Le Premier ministre, Manuel Valls, fait l’objet de toutes les attaques de droite et de gauche. Objectivement, il est responsable de cette curée, car il a multiplié les déclarations incendiaires contre la crise sociale, parlant même d’apartheid à propos des quartiers dits sensibles, et s’en prenant au Front national au moment où la fameuse banalisation du FN nourrit toutes les indulgences. M. Valls est aussi le dirigeant français le plus en pointe dans la lutte contre l’antisémitisme, qu’il dénonce avec vigueur, ce qui lui vaut dans les milieux peu philosémites, et ils sont nombreux, un ressentiment rentré.

L’ARGUMENT le plus fréquent mais aussi le plus banal est que, lorsqu’on s’en prend trop souvent et trop férocement à un parti, on finit par le renforcer. Mais alors, de quelle manière faut-il combattre la progression du Front ? En restant amorphe ? La fonction de Premier ministre ne contraint pas M. Valls au devoir de réserve en politique. On note qu’il a le sang chaud et que, dans ses discours à l’Assemblée, il s’emporte. Il me semble pourtant que ce qu’il y a chez lui de nerveux et d’agité est tempéré par un langage qui n’est jamais vulgaire.

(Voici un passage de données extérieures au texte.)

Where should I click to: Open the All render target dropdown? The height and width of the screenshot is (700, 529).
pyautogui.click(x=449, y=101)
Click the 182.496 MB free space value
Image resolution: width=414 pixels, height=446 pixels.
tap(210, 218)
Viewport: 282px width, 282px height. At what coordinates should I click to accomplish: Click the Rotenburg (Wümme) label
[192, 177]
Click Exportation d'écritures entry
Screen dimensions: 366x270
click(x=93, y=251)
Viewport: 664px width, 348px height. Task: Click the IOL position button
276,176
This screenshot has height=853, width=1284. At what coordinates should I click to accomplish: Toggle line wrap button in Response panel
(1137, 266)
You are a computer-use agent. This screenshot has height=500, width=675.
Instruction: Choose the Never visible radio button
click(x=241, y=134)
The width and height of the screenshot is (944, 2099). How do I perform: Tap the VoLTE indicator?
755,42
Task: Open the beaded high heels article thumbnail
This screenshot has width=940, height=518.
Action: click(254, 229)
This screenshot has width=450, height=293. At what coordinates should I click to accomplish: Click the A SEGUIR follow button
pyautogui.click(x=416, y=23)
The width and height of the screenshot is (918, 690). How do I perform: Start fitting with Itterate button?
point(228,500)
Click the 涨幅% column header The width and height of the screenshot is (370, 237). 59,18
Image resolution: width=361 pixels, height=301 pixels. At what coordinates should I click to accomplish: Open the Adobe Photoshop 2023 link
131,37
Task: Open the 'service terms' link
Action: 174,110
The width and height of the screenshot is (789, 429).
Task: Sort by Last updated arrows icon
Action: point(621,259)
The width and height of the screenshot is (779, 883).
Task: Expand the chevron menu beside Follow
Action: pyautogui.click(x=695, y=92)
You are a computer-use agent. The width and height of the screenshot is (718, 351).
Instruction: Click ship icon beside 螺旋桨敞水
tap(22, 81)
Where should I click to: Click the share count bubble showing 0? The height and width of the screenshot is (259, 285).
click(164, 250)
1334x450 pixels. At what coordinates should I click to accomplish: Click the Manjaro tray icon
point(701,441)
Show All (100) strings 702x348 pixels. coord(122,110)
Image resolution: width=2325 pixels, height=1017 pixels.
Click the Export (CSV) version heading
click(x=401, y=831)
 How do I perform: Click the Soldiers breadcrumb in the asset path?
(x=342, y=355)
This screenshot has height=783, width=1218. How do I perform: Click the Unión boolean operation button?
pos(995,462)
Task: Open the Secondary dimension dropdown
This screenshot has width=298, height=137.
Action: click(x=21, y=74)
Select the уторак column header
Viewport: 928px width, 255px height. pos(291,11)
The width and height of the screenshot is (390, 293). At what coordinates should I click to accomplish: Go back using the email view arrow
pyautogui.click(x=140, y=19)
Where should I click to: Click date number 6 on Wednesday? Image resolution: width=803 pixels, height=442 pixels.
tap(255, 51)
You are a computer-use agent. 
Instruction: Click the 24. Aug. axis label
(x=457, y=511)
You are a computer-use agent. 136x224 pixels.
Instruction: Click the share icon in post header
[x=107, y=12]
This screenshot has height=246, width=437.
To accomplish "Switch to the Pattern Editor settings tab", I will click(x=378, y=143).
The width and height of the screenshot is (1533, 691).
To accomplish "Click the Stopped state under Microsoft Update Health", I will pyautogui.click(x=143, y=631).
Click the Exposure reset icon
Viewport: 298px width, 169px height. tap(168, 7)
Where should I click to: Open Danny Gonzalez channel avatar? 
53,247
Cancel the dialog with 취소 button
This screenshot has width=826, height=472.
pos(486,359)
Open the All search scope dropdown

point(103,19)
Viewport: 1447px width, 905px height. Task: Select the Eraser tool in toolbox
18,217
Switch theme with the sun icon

En outre, le chef du gouvernement a choisi la voie étroite : ce n’est pas simple de faire adopter une loi, celle d’Emmanuel Macron, d’essence libérale, dans une Assemblée à majorité de gauche ; de piloter le changement de cap du président de la République ; d’être attaqué, et en quels termes, par les frondeurs, le Front de gauche, les écologistes, la droite, en particulier Nicolas Sarkozy qui, oubliant ses propres éructations, raille le caractère soupe au lait du Premier ministre.

Machine grippée.

Pour expliquer son impopularité dans la classe politique, on rappelle qu’il a été très minoritaire lors de la primaire socialiste qui a précédé l’élection présidentielle de 2012. Comme si l’opinion publique ne changeait pas d’avis en trois ans. M. Valls a une cote moyenne, mais le pays, accablé par l’échec de toutes les politiques passées, demande des changements dans le fonctionnement de la société. Les Français ne sont pas hostiles à la loi Macron, qu’ils considèrent comme un instrument pour débloquer une machine grippée depuis longtemps. Ce qui est extraordinaire, c’est que les frondeurs continuent à préconiser des idées qui ont déjà échoué, qui sont désormais rejetées par une majeure partie de l’opinion, et que, pour imposer leurs propositions, ils s’appuient sur le fait que la politique de l’offre a déjà été appliquée sans produire le moindre résultat.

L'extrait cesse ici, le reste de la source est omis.